→ **Exercise instructions**
Restate word for word each line from the one containing "Task: Switch to the Console tab" through the end of the material, and nothing more. Drop every picture.

→ **Listed entries**
______
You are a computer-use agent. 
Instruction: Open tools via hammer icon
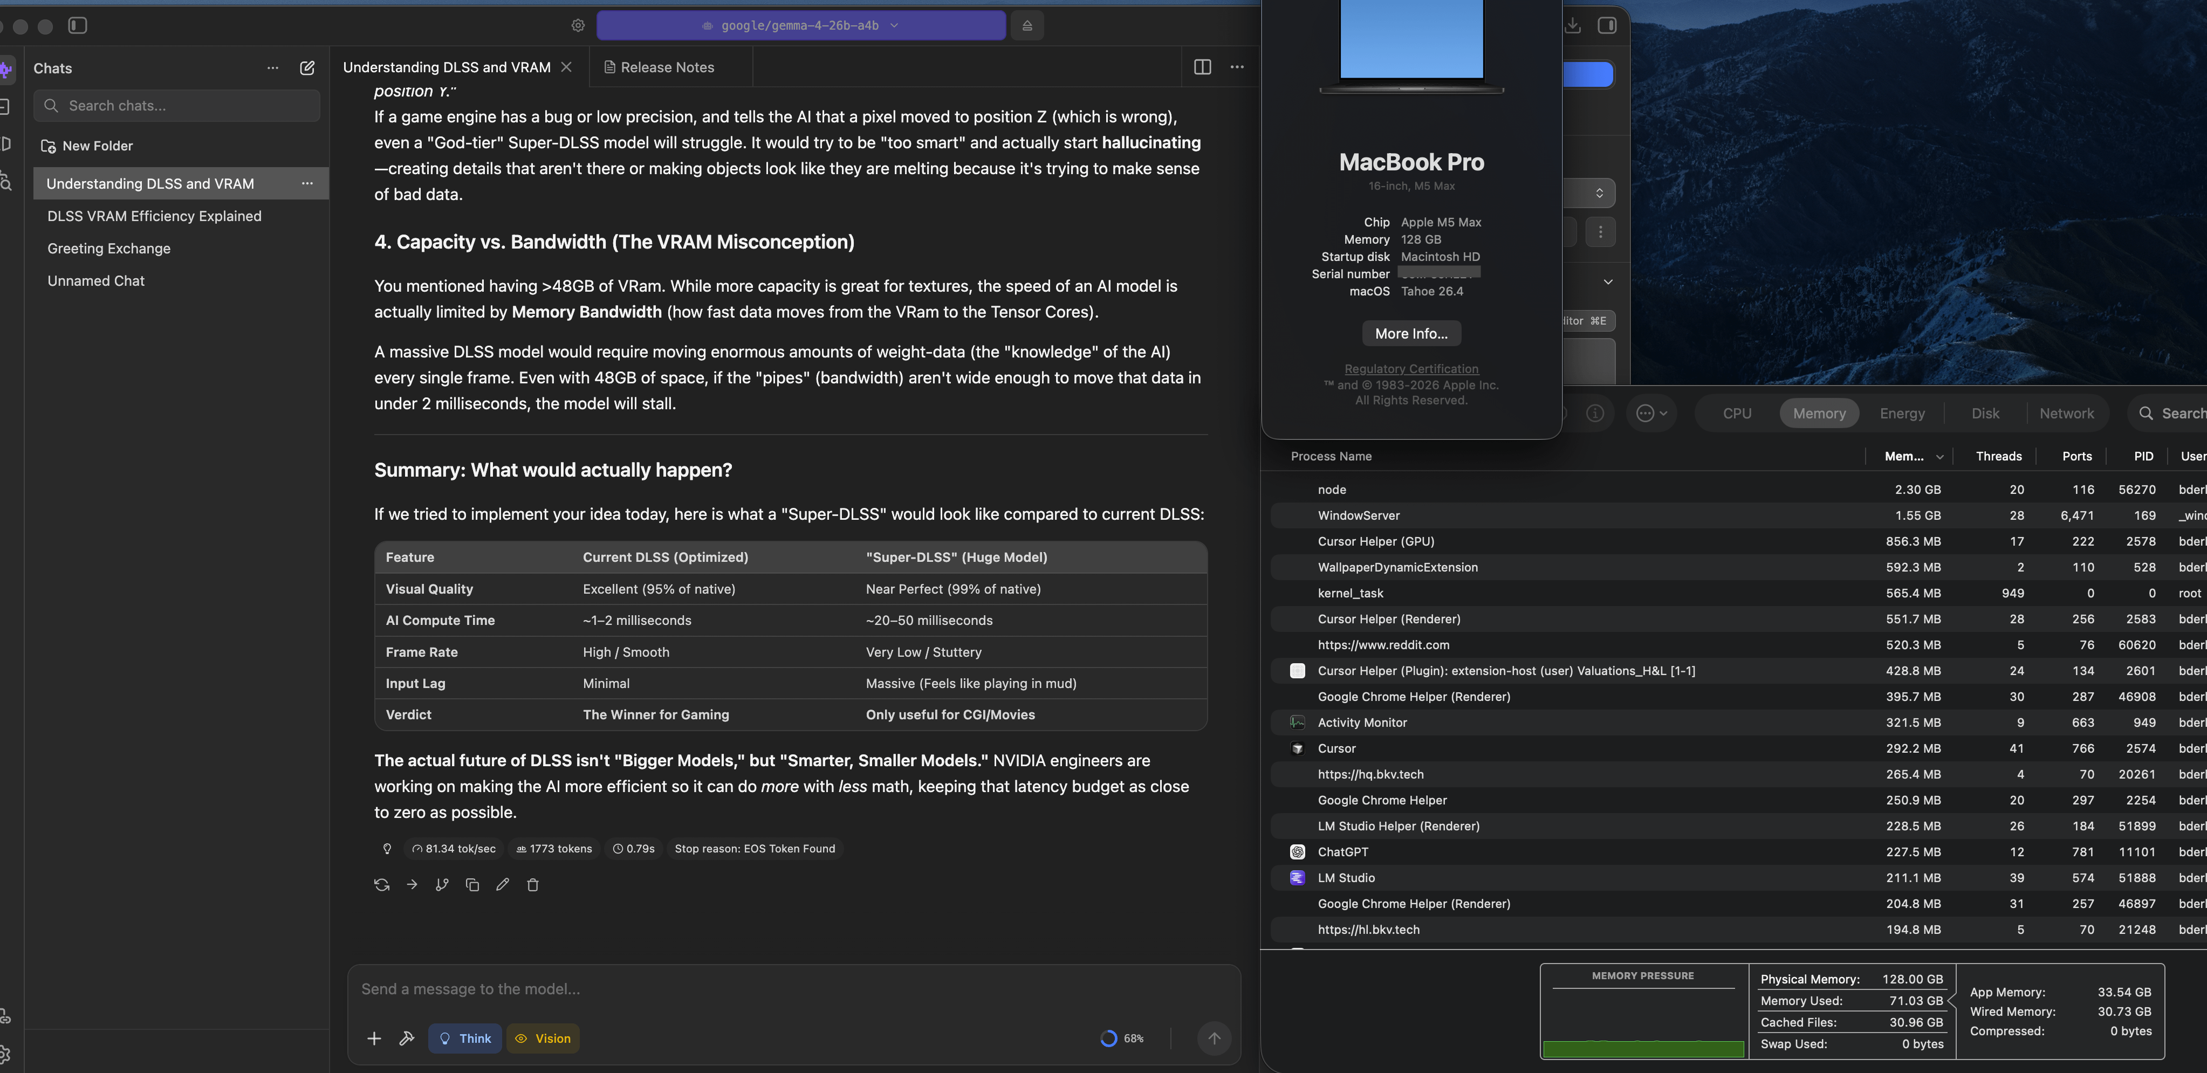click(x=407, y=1038)
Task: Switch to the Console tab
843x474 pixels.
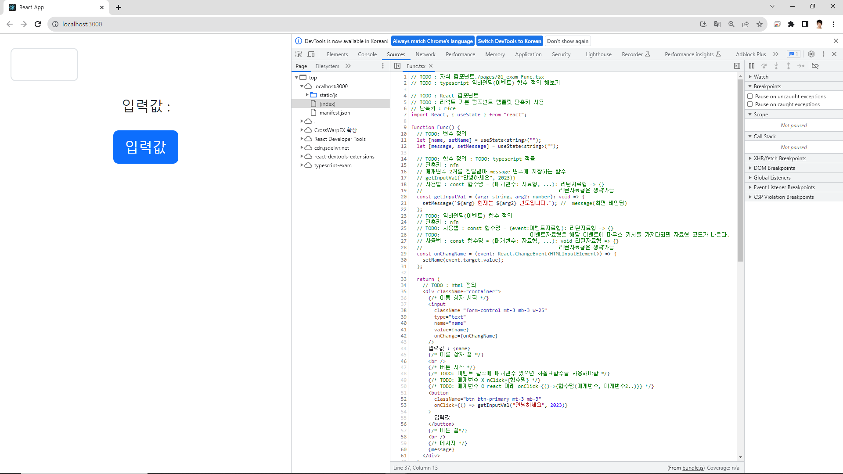Action: [x=367, y=54]
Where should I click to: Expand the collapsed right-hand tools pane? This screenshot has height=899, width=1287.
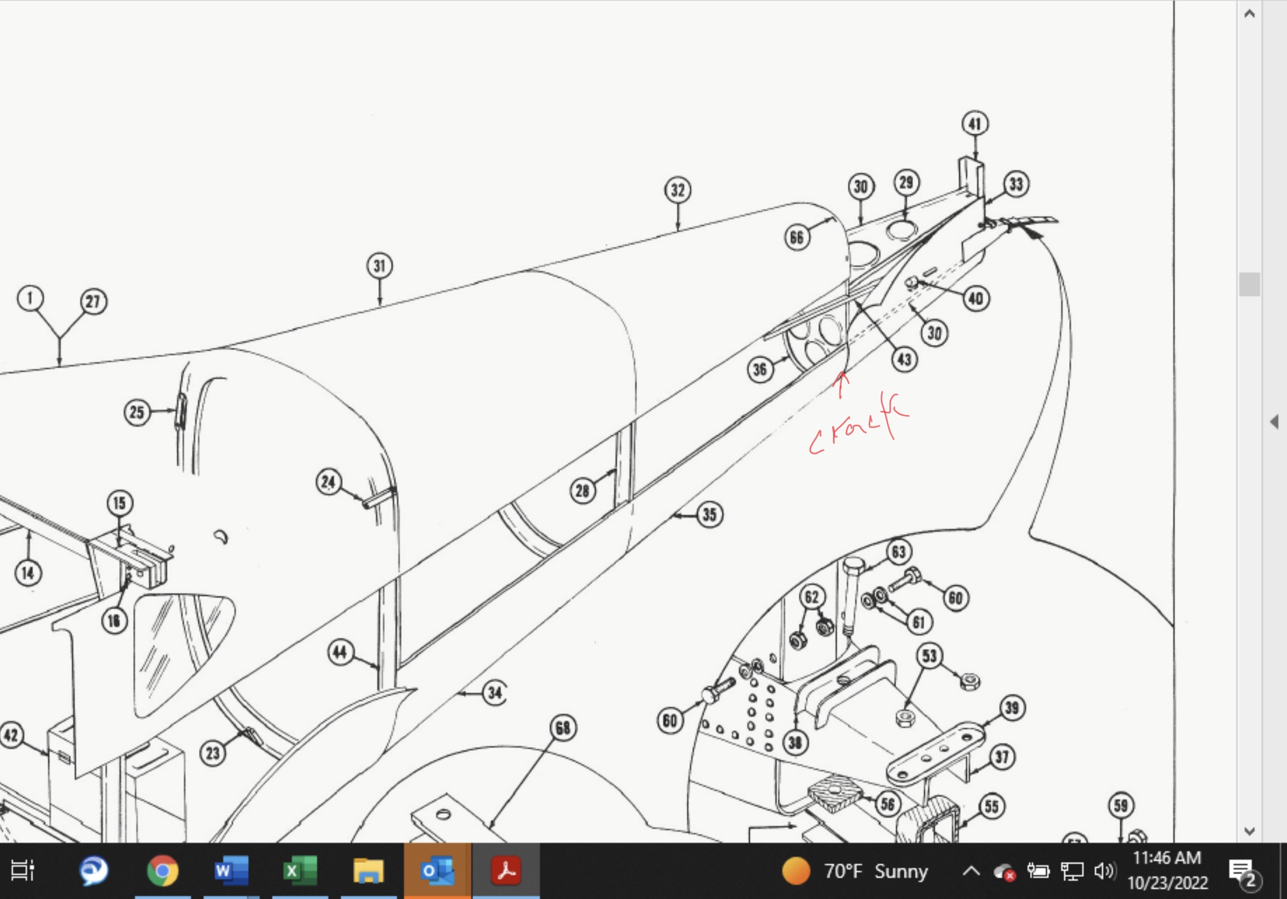[x=1274, y=421]

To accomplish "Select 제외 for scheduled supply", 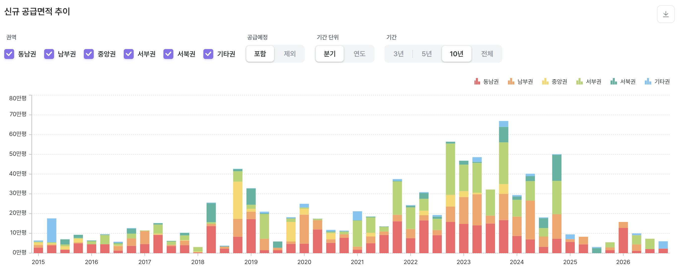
______
→ **Task solution**
Task: Switch to the Console tab
843x474 pixels.
Action: [x=367, y=54]
Where should I click to: Expand the collapsed right-hand tools pane? This screenshot has height=899, width=1287.
[x=1274, y=421]

To accomplish "Select 제외 for scheduled supply", 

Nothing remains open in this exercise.